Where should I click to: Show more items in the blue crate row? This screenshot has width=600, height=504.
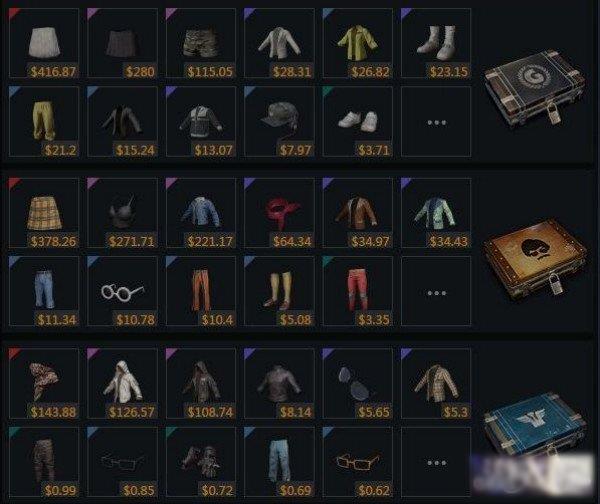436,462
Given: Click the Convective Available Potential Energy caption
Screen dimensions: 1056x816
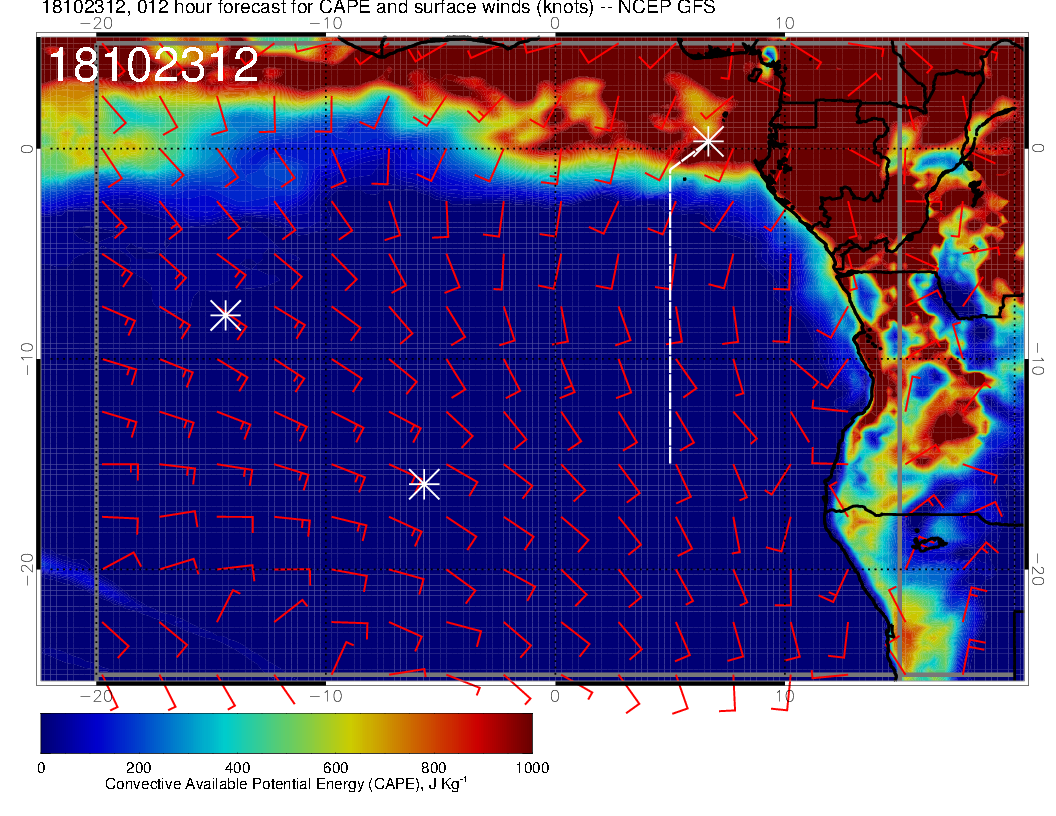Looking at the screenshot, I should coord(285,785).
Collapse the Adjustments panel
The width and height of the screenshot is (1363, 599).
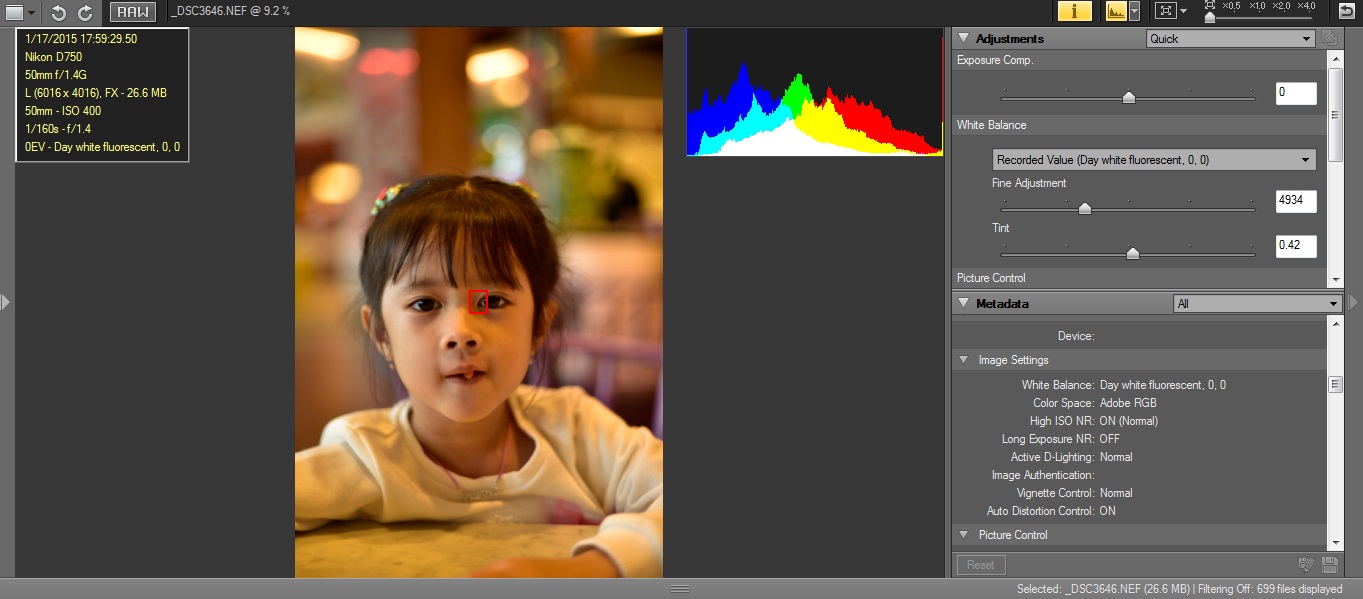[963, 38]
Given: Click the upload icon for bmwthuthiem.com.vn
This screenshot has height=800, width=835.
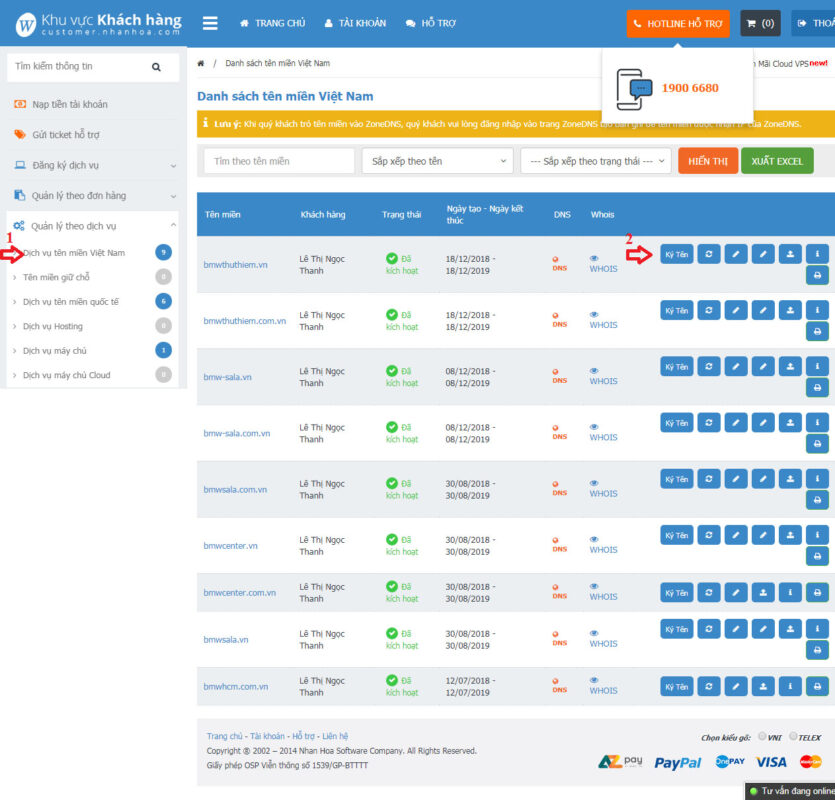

◇ ◇ ◇ ◇ ◇

DIRECTIONS - Where the line containing "Collapse the Adjustments panel" appears in the records above, begin copying and continue exactly through the last line, with nothing else; omit every picture.

ANSWER SPACE -
Collapse the Adjustments panel
The width and height of the screenshot is (1363, 599).
[963, 38]
Given: Click the upload icon for bmwthuthiem.com.vn
This screenshot has height=800, width=835.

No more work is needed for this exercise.